President Obama has found his voice on the Paris attacks, showing the strength of resolve that the American people longed to hear from him in the escalating battle against the terrorist group known variously as ISIS, ISIL, and Daesh.
It took a week of being battered in the media for Obama to overcome his resistance to overstate the killers’ power. But on Tuesday he finally declared with a measure of emotion that the terrorists are “a scourge that threatens all of us,” that it wasn’t only an attack on one of the great cities “but an attack on the world,” and to vow, “Make no mistake, we will win and groups like ISIL will lose.”
Obama was standing with visiting French President François Hollande in a show of solidarity at the White House when he said those words. Hollande had come to Washington with a wish list of ways the two allies could ramp up the fight against ISIL. Judging from their comments, and their hugs, they were in agreement both on what could be done—more airstrikes, more intelligence sharing, including airline passenger lists—and what they would not do, which is put ground troops into the conflict in Syria.
No boots on the ground has long been Obama’s position, and Hollande said when asked directly by a French reporter, “France will not intervene militarily on the ground. It is for the local forces to do so.”
In terms of what diplomats call “deliverables,” the two presidents didn’t appear to settle anything that couldn’t have been done at the staff level. But the “optics” said it all. Hollande was shuttling between countries to generate support and forge a new coalition with Russia to battle ISIS. He meets with President Putin in Moscow on Thursday, a meeting made more urgent by the news early Tuesday that Turkish jets had shot down a Russian warplane on the Syrian border.
Obama said his top priority is to keep the incident from escalating, and that he would be talking to Turkish President Erdogan. He didn’t say he would be calling Putin, a noticeable omission especially given the increased military role that Russia is playing in Syria, and Russia’s importance in any diplomatic settlement. Obama may have regained his rhetorical footing on the Paris attacks, making up some ground lost over the past week in terms of his leadership here at home. But his approach to Russia is a work in progress, or Hollande wouldn’t be running interference.

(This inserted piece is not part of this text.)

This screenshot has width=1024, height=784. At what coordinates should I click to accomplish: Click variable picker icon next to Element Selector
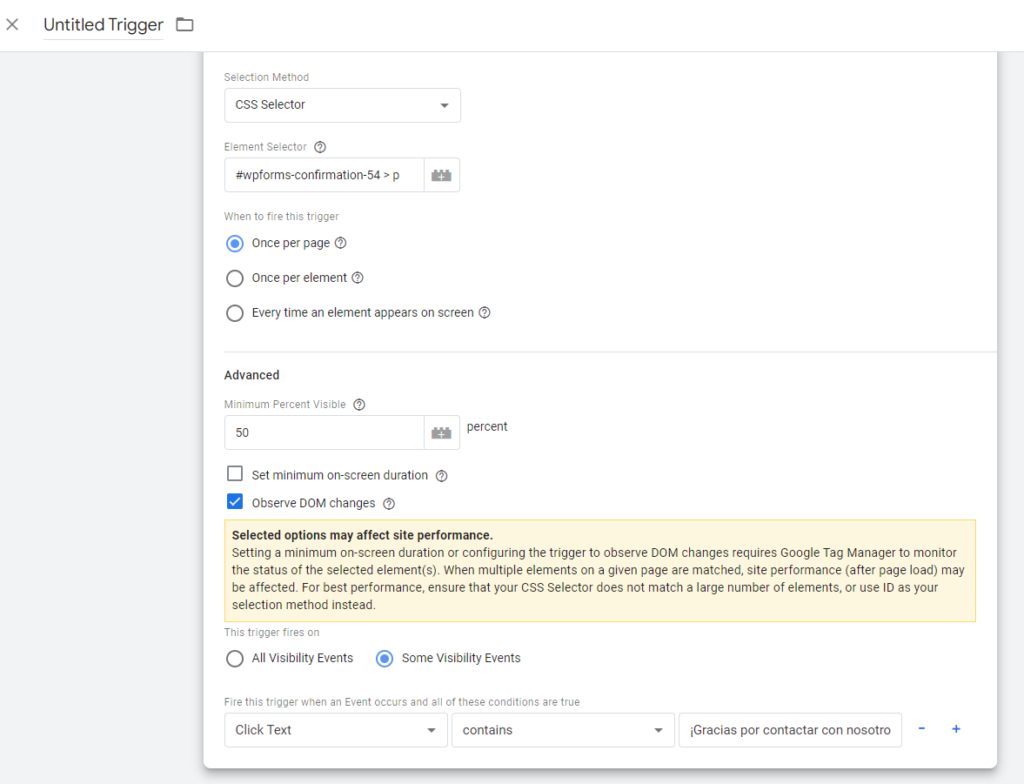pos(441,175)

Obama compared the coalition of 65 countries pushing back against ISIL for more than a year and led by the United States to what Putin has assembled. “Russia right now is a coalition of two, Iran and Russia, supporting [Syrian dictator Bashar al-] Assad,” Obama said. He then named the diverse countries aligned with the United States, which include France and the NATO allies, some Arab countries, Australia and countries in Southeast Asia.
“Russia’s the outlier,” he said. While that is true numerically, unless and until Russia shifts away from backing Assad, and focuses on ISIL, the stalemate in Syria will continue. Asked if there was a date by when Assad must leave, both presidents demurred.
Russia’s support for Assad has long been the sticking point in reaching a diplomatic resolution to the Syrian civil war. Obama’s approach has been mainly to isolate Putin when appealing to his desire to restore Russian grandeur might yield better results. Obama showed no give on Assad, and neither did Hollande. They’re gambling that their unified front combined with recent events could get Putin to switch course.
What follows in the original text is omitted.